Tobacco companies have lost the latest court challenge over plain packaging
Tobacco giants have lost the latest round of their legal battle against the Government's new plain-packaging rules.
In May, they suffered what anti-smoking campaigners described as a "crushing defeat" at the High Court.
The day before new regulations come into force, a judge in London had declared that they were "valid and lawful in all respects".
Mr Justice Green rejected a judicial review action brought against Health Secretary Jeremy Hunt. Leading companies then took their case on to the Court of Appeal, but now three judges in London have rejected their challenge against the High Court's decision.
A number of companies, including British American Tobacco, Imperial Tobacco and Japan Tobacco International, challenged the legality of the "standardised packaging" regulations.

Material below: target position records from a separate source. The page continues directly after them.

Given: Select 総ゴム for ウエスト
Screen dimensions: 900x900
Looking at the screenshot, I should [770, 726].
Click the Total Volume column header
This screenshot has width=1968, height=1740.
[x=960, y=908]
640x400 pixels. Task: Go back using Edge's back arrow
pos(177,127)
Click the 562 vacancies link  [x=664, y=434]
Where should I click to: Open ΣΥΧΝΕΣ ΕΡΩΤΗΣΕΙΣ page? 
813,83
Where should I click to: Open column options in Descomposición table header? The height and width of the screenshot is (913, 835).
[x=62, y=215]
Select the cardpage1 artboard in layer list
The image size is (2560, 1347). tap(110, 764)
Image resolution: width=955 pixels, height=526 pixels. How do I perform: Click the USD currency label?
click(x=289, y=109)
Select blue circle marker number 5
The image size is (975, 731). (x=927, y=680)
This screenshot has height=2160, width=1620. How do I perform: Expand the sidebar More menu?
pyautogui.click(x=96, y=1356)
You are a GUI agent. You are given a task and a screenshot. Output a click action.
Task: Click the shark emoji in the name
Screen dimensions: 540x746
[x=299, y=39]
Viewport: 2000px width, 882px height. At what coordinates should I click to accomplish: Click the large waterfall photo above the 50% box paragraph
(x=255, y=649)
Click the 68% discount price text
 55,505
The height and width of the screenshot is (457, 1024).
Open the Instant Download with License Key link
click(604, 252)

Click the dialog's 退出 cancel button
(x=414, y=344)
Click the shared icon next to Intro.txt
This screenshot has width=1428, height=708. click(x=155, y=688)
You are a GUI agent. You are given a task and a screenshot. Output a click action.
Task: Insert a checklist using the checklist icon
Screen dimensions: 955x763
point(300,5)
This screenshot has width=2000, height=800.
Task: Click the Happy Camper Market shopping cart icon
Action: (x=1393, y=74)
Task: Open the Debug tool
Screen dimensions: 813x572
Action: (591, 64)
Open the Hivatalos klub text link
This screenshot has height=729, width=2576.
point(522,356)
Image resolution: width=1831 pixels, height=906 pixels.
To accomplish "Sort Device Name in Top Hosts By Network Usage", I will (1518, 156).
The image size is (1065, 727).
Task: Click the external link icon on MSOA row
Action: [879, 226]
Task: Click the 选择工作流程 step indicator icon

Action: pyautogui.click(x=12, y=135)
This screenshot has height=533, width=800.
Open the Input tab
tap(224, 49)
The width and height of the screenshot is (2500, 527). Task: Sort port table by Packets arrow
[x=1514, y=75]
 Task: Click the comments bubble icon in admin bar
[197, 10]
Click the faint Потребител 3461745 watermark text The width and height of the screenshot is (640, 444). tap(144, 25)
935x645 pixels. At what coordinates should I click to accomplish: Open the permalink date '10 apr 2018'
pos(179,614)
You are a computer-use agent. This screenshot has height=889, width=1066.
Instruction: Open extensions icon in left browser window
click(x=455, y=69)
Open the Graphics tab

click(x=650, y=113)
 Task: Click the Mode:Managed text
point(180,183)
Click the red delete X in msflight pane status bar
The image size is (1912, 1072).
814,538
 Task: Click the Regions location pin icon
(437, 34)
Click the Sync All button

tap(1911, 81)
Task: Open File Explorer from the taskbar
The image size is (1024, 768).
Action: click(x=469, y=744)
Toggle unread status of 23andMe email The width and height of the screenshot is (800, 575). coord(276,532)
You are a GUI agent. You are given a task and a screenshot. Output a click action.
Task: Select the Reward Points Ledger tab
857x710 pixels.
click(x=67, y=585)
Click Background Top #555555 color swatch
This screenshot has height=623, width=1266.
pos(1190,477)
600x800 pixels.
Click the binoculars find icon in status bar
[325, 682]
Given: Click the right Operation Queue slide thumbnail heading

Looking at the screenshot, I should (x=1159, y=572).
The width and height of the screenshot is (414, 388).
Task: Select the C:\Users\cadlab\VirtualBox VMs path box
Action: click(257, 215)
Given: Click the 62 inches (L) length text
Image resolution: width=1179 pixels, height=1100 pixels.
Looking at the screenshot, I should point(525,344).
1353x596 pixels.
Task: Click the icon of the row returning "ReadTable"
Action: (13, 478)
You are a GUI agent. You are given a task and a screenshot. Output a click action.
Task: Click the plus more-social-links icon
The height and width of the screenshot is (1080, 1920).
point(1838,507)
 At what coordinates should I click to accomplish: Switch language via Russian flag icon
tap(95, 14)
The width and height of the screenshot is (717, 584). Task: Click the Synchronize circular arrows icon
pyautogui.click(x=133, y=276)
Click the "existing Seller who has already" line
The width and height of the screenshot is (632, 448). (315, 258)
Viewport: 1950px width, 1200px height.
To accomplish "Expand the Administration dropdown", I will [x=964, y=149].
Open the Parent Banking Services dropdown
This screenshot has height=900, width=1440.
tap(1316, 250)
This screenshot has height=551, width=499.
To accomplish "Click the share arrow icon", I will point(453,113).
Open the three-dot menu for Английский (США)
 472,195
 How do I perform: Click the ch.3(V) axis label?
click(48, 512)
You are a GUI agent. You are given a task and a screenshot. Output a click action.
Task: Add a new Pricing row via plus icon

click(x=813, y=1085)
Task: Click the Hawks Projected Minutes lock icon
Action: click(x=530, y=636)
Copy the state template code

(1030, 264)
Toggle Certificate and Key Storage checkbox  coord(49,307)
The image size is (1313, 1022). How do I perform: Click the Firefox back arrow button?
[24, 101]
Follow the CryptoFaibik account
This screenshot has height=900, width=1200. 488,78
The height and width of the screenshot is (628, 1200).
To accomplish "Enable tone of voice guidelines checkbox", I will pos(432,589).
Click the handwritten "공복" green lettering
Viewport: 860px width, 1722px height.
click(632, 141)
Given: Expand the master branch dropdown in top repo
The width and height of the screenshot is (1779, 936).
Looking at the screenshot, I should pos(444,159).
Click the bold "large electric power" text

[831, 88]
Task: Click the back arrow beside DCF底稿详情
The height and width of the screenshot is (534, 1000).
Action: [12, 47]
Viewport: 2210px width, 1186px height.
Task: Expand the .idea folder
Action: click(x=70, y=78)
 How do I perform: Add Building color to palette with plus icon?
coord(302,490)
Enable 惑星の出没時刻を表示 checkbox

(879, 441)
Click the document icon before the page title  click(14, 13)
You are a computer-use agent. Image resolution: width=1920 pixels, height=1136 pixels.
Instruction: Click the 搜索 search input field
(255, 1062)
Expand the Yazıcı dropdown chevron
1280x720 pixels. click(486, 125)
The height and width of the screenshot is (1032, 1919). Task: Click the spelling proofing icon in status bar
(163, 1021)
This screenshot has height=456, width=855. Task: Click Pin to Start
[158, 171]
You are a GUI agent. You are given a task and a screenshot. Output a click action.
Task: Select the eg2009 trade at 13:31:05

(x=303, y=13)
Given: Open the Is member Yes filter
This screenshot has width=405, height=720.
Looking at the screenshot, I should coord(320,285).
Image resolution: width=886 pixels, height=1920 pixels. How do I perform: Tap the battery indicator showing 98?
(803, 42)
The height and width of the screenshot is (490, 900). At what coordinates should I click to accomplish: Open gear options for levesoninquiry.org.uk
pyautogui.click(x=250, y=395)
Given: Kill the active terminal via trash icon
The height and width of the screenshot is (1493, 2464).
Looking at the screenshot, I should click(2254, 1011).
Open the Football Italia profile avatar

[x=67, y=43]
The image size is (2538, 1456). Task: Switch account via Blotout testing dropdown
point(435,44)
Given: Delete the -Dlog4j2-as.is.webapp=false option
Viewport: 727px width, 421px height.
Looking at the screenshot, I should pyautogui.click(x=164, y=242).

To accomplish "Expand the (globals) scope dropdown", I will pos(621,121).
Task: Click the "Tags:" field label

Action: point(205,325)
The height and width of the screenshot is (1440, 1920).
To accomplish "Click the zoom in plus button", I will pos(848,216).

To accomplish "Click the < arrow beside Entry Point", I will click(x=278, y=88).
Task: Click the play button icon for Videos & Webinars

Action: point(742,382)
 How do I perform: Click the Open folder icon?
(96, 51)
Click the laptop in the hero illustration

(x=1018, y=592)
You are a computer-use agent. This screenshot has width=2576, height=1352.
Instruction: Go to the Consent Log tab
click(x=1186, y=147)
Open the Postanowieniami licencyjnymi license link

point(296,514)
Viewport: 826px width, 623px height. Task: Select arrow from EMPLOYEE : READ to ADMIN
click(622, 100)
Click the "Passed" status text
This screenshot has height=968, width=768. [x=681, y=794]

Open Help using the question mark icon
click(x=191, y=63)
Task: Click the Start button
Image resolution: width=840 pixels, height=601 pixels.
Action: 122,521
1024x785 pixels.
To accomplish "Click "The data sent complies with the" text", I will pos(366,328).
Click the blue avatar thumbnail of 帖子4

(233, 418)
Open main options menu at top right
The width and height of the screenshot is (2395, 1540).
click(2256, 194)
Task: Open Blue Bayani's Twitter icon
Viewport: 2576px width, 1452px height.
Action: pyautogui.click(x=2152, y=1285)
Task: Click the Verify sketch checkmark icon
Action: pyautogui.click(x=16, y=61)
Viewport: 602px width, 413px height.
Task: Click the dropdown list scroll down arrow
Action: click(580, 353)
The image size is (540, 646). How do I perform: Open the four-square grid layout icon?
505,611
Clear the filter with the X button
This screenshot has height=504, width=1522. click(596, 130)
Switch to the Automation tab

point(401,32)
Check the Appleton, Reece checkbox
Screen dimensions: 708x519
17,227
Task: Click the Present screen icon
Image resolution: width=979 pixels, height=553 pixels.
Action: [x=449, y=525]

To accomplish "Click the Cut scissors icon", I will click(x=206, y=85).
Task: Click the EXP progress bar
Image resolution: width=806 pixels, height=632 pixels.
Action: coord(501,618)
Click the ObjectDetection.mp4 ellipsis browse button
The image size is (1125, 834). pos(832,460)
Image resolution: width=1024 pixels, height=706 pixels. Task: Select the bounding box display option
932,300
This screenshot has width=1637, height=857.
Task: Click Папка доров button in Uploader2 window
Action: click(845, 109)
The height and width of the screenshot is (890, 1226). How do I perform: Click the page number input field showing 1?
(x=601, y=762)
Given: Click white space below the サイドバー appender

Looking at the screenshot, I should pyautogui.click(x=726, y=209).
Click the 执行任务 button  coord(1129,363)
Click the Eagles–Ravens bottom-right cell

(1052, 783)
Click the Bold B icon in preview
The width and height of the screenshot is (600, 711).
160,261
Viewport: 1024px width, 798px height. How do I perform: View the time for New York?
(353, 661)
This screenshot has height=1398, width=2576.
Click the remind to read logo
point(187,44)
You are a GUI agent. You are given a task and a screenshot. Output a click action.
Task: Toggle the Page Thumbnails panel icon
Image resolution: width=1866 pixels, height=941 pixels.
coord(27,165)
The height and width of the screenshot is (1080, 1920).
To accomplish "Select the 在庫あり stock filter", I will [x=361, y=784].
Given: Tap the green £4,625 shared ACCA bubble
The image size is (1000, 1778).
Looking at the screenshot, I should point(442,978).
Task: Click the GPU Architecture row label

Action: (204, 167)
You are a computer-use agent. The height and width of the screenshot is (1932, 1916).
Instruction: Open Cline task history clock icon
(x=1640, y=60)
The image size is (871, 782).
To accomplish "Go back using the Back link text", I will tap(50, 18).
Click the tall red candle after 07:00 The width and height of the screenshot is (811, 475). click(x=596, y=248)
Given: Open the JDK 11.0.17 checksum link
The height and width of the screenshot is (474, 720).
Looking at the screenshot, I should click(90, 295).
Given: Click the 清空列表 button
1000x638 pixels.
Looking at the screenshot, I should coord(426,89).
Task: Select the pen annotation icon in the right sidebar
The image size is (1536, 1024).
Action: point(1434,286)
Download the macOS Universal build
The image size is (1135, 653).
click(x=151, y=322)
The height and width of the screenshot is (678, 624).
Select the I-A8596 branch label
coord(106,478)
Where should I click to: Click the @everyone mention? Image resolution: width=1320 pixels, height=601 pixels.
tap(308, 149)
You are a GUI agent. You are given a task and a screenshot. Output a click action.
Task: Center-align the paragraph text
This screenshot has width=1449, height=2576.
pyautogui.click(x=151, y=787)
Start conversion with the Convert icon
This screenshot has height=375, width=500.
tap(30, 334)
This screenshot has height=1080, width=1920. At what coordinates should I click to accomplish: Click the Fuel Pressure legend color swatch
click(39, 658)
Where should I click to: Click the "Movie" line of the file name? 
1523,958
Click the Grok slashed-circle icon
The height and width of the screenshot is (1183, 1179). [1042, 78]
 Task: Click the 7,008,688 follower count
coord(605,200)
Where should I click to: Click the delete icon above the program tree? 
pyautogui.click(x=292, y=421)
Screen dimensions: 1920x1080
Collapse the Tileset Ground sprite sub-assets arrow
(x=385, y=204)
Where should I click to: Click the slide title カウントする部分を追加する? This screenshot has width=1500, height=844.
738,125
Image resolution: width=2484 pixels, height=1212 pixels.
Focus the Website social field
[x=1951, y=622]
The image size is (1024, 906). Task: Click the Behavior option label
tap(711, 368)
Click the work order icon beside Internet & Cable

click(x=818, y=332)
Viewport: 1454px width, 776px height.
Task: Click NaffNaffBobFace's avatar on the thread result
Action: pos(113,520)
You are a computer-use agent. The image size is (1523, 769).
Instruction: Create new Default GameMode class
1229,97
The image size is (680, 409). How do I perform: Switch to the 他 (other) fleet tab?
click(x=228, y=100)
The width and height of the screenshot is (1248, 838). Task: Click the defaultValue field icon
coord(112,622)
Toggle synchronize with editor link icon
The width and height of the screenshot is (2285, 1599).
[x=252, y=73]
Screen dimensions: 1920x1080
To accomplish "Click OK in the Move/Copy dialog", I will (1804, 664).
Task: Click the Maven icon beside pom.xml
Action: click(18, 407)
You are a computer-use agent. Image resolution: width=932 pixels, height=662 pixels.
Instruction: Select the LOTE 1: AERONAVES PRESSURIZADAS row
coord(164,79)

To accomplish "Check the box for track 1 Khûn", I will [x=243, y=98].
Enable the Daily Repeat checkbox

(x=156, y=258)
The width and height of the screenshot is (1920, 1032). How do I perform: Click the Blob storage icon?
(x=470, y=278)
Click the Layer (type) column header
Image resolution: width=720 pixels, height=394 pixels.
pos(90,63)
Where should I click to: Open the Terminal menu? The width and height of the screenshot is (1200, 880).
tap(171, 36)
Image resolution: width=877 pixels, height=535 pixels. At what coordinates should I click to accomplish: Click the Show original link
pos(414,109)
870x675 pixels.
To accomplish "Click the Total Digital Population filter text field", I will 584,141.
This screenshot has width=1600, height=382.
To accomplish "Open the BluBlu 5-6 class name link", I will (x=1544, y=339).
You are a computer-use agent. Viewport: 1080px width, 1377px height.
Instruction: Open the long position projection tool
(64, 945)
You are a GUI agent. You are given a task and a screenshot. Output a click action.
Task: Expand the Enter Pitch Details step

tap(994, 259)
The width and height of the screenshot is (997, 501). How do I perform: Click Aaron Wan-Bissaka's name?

They argued that the Standardised Packaging of Tobacco Products Regulations 2015 would destroy valuable property rights and render products indistinguishable from each other.
Dismissing the appeal, Lord Justice Lewison, Lord Justice Beatson and Sir Stephen Richards ruled that the Health Secretary had "lawfully exercised his powers".
Deborah Arnott, chief executive of health charity Ash, said: "This is a victory for public health and another crushing defeat for the tobacco industry. This ruling should also encourage other countries to press ahead with standardised packaging, now that the industry's arguments have yet again been shown to be without foundation."
A British American Tobacco spokeswoman said: "Despite today's decision, we remain firm in our belief that plain packaging is an ineffective policy that doesn't work to reduce smoking levels - and it's important to remember this decision by the Court of Appeal is not an endorsement of the effectiveness of this measure."
The appeal judges gave the tobacco companies until December 9 to make any application to them for permission to appeal to the Supreme Court.
In countries like Australia it has been law since December 2012 for companies to sell their cigarettes in a logo-free, dark green packaging.